Final answer:
This question explores how a monopolist determines the profit-maximizing output and price, highlighting the importance of the intersection of marginal revenue and marginal cost and the effect of a demand increase on these metrics.
Step-by-step explanation:
The question is centered on the concept of how a monopoly determines the profit-maximizing quantity to produce and at what price to sell.
To find this point, a monopolist will look at where marginal revenue (MR) equals marginal cost (MC).
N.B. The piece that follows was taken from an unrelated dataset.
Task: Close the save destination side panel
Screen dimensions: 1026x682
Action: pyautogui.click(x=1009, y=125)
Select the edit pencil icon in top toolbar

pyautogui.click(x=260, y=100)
We begin by drawing the demand curve, which reflects the maximum price that can be charged at each quantity level.
Then, we calculate the total revenue (price multiplied by quantity) and use changes in total revenue to derive the marginal revenue curve. Marginal cost is calculated by the change in total costs for an additional unit produced.
When the demand for the product increases dramatically, the demand curve shifts to the right, leading to higher total revenue at each quantity.
Consequently, the marginal revenue curve also shifts to the right. The marginal cost curve might not change because marginal costs are associated with production costs, which are not directly affected by changes in demand. The new profit-maximizing quantity will be at the new point where MR equals MC, and the monopolist can charge a higher price because of the increased demand.
Thus, an increase in demand for a monopolist's product leads to a higher quantity supplied and a higher price. This exercise demonstrates the dynamics of monopoly pricing and output decisions in response to changes in market demand.